The supply crunch is severe enough that Biwin, a major SSD manufacturer, has signed a 24-month supply agreement with an undisclosed NAND maker valued at $1.86 billion, according to Tom's Hardware. The deal locks in fixed pricing at a time when the spot market for flash memory is, as Tom's Hardware puts it, threatening to "dry up." Companies rarely commit to multi-year, billion-dollar supply deals unless they expect the alternative — buying on the open market — to be far worse.
The disruption isn't staying inside the server room.
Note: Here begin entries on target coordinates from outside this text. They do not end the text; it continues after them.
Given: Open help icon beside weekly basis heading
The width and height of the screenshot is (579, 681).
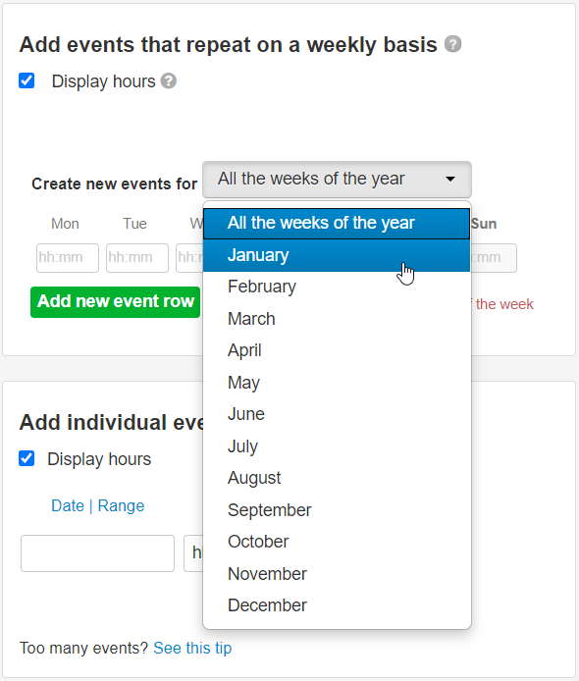Looking at the screenshot, I should click(x=452, y=44).
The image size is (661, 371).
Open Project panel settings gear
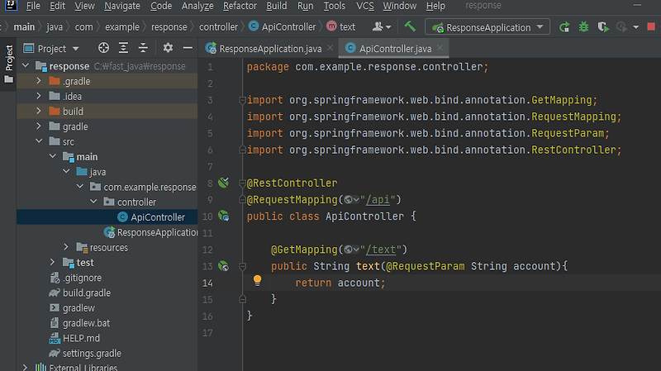[168, 49]
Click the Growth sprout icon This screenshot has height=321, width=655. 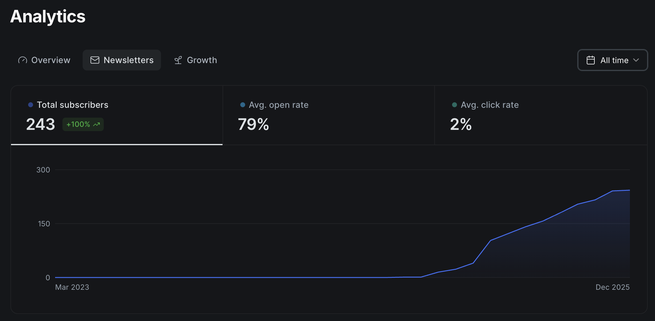coord(178,60)
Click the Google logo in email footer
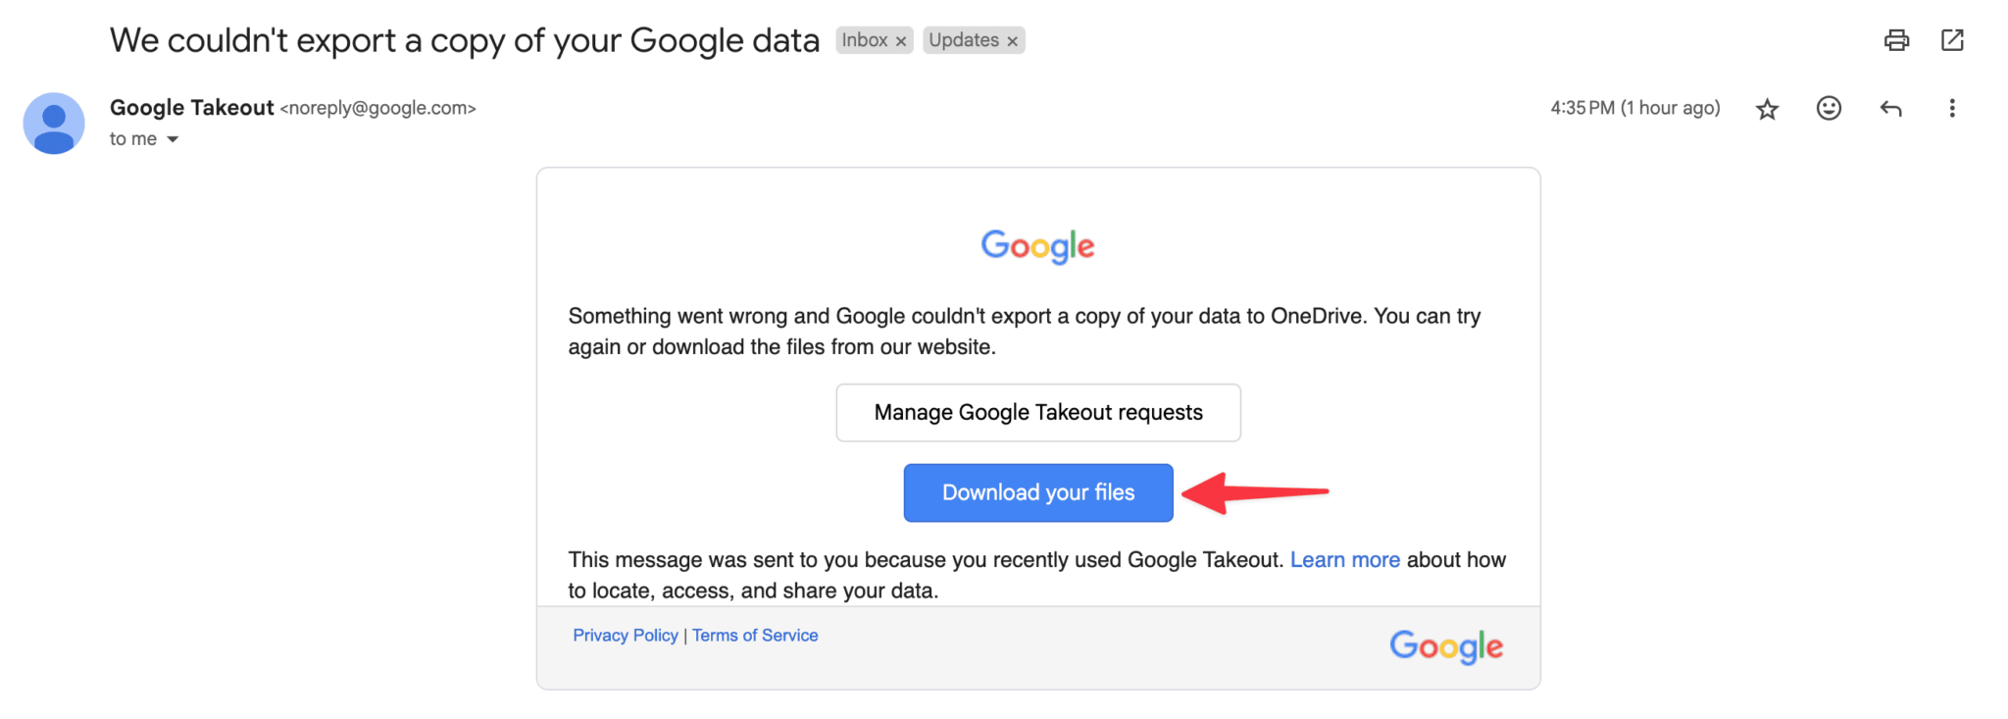The height and width of the screenshot is (719, 2008). 1446,646
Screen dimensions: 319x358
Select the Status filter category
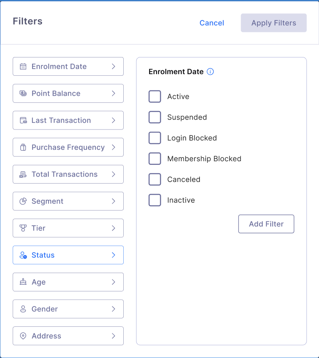coord(68,255)
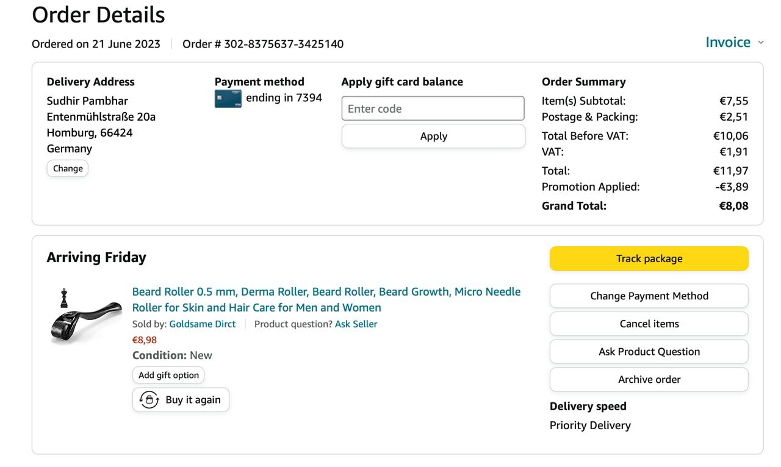The width and height of the screenshot is (781, 467).
Task: Click the payment card icon
Action: (x=228, y=99)
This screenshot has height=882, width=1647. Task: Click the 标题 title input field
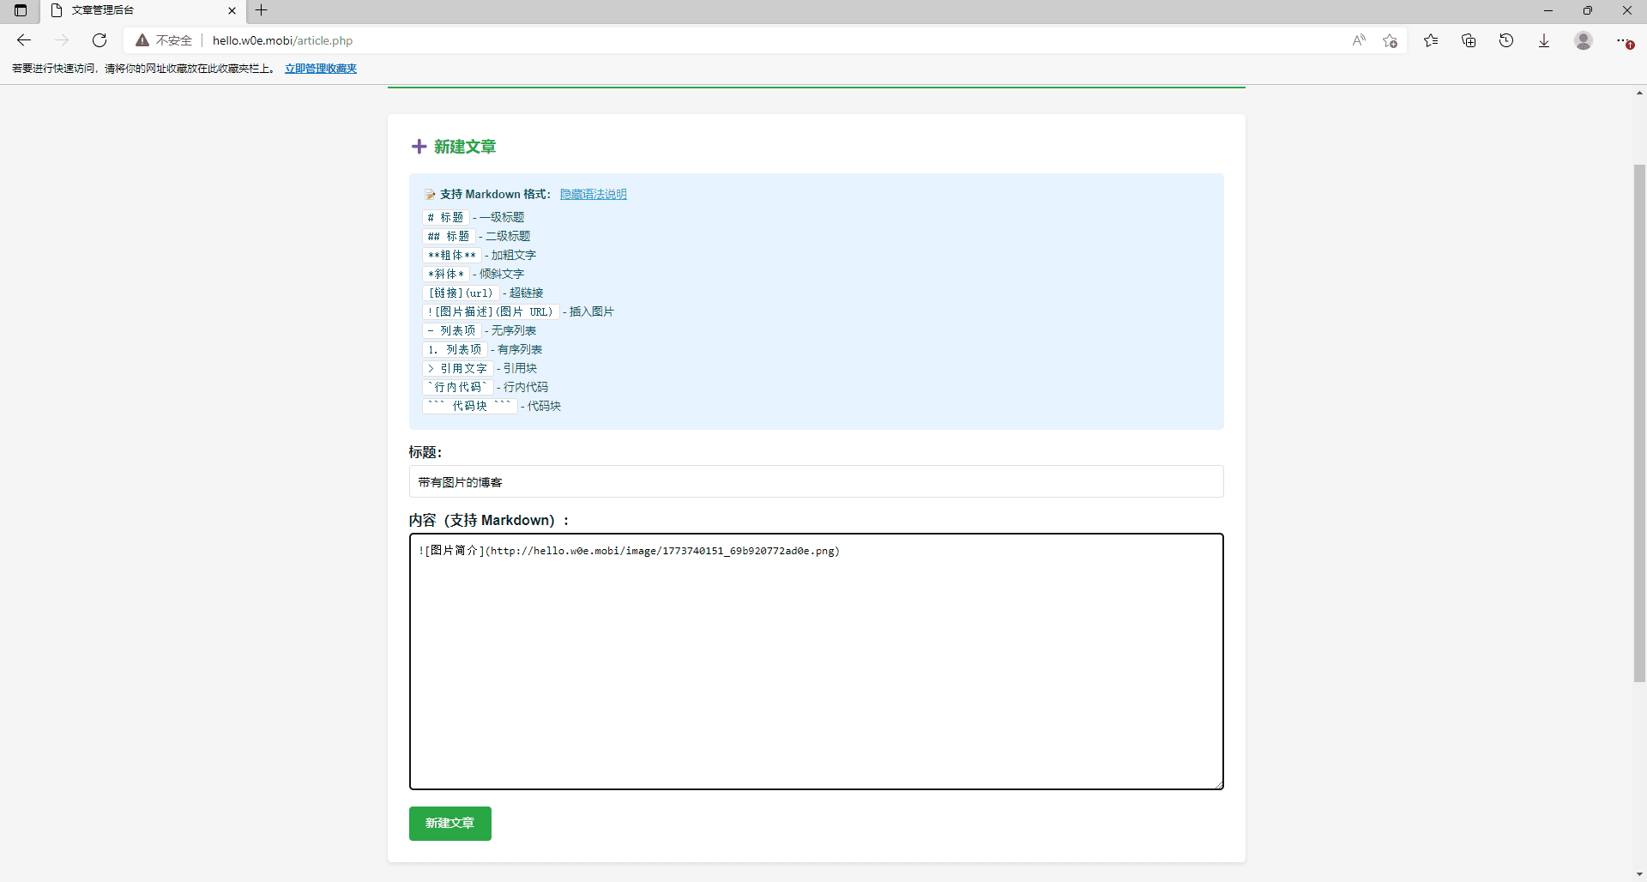pyautogui.click(x=816, y=482)
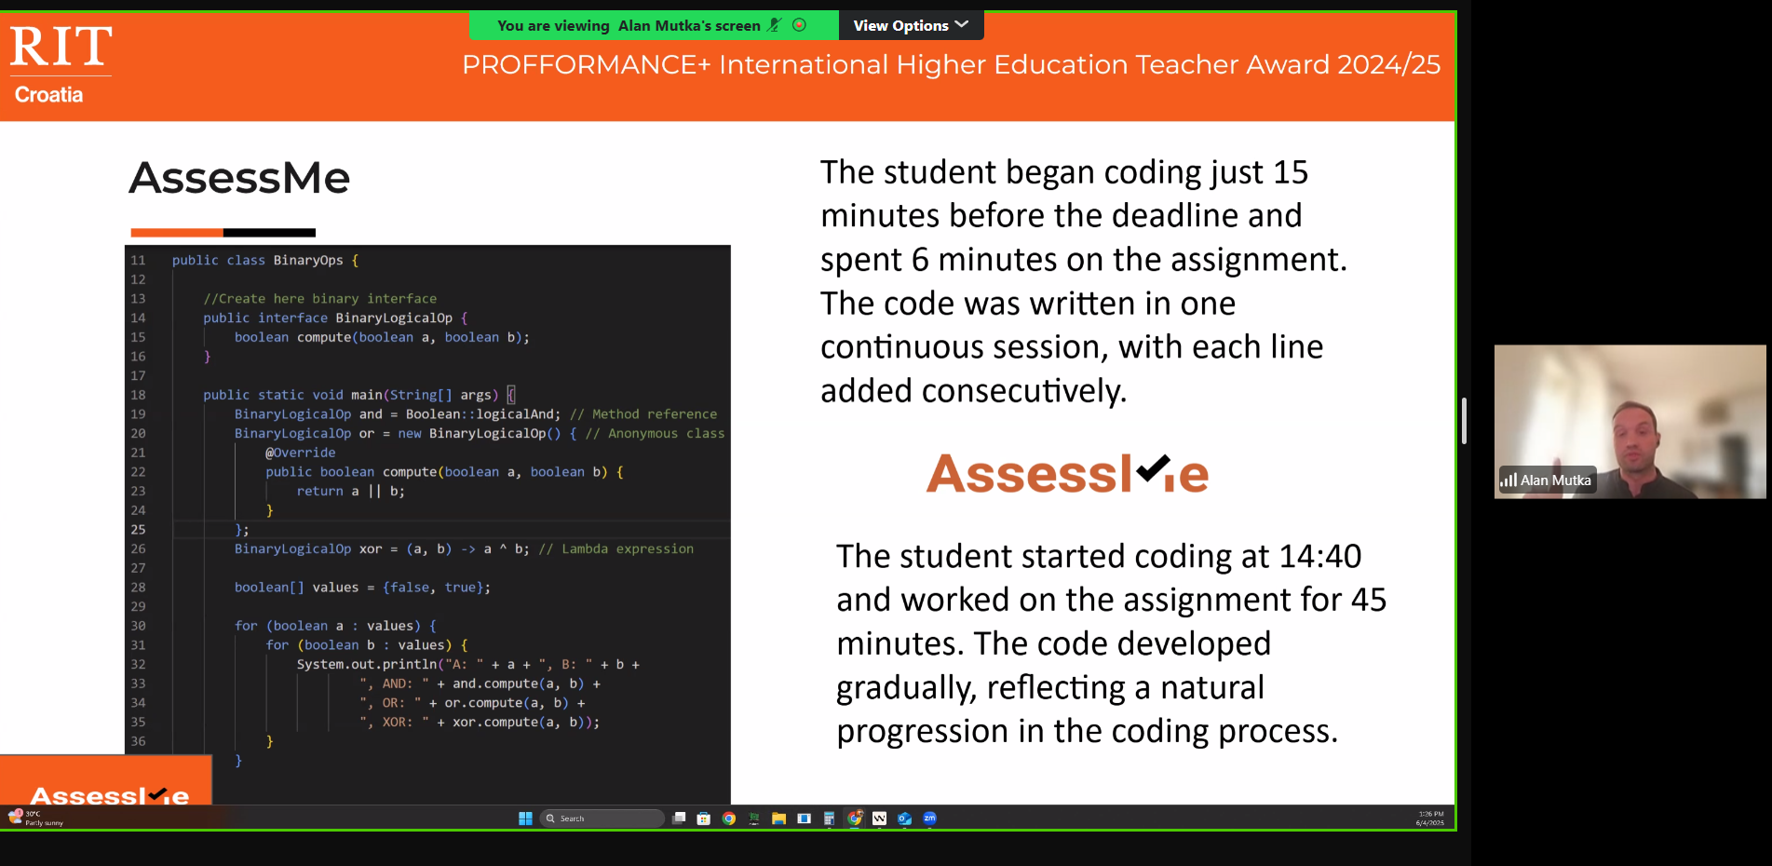This screenshot has height=866, width=1772.
Task: Open File Explorer folder icon
Action: click(x=778, y=819)
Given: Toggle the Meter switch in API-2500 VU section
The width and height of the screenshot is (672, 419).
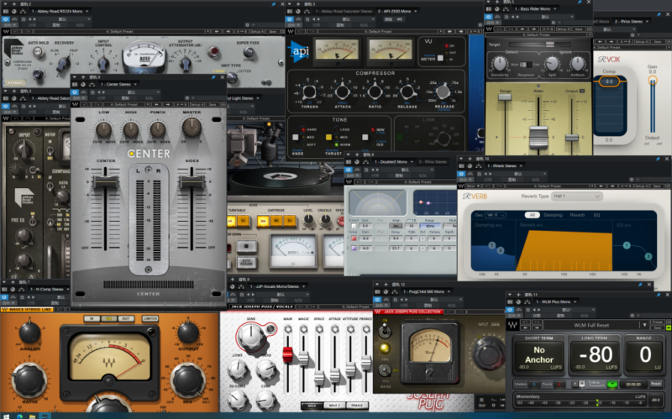Looking at the screenshot, I should [x=441, y=58].
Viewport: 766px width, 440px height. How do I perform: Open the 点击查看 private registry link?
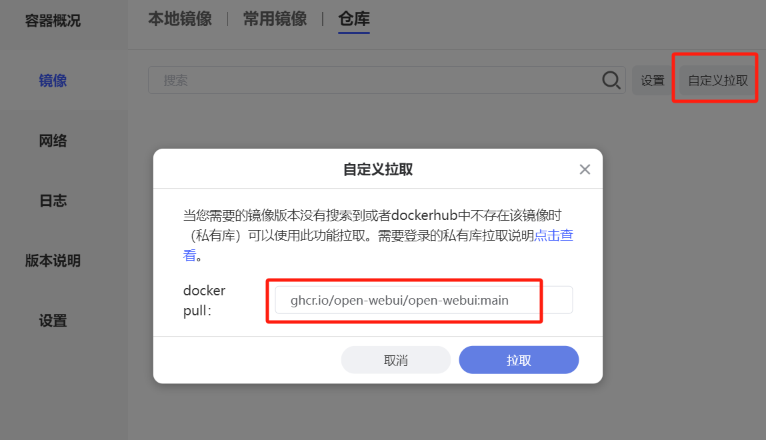point(554,235)
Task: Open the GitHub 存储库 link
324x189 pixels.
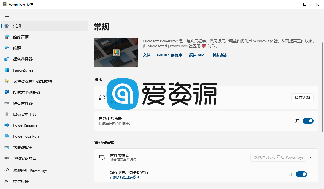Action: [x=169, y=55]
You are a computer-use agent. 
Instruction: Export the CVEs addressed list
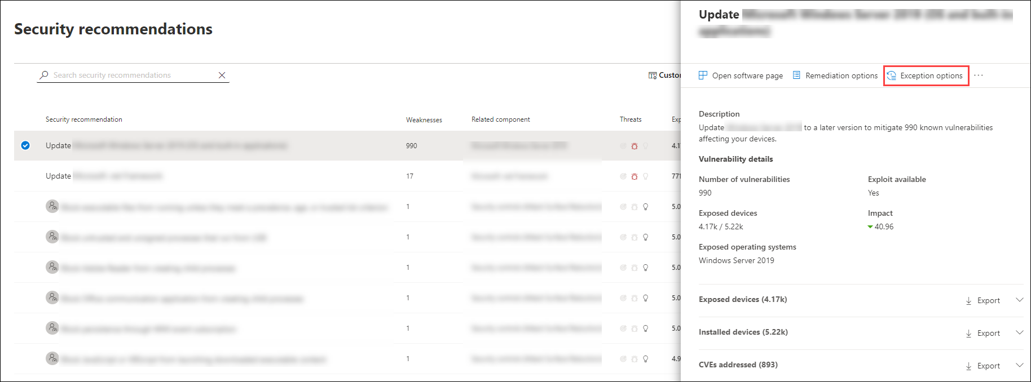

According to 36 Kr, automotive-grade memory chips are experiencing sharp price increases as AI companies compete aggressively for available supply — what the outlet calls a "chip grab." That scramble is already triggering a wave of price increases on new energy vehicles in China, illustrating how a shortage born inside AI data centers can reach car showrooms thousands of miles away.
Bloomberg's reporting frames the broader concern: when memory prices stay elevated, the cost eventually works its way into virtually every category of consumer technology. Memory is a foundational input in smartphones, laptops, cars, appliances, and industrial equipment. Sustained inflation at the component level doesn't stay contained.
The fact that manufacturers are now willing to commit nearly $2 billion years in advance simply to guarantee access to supply suggests the industry sees no quick fix on the horizon.
If memory chip prices remain at these levels, everyday consumers — not just AI hyperscalers — will end up footing part of the bill.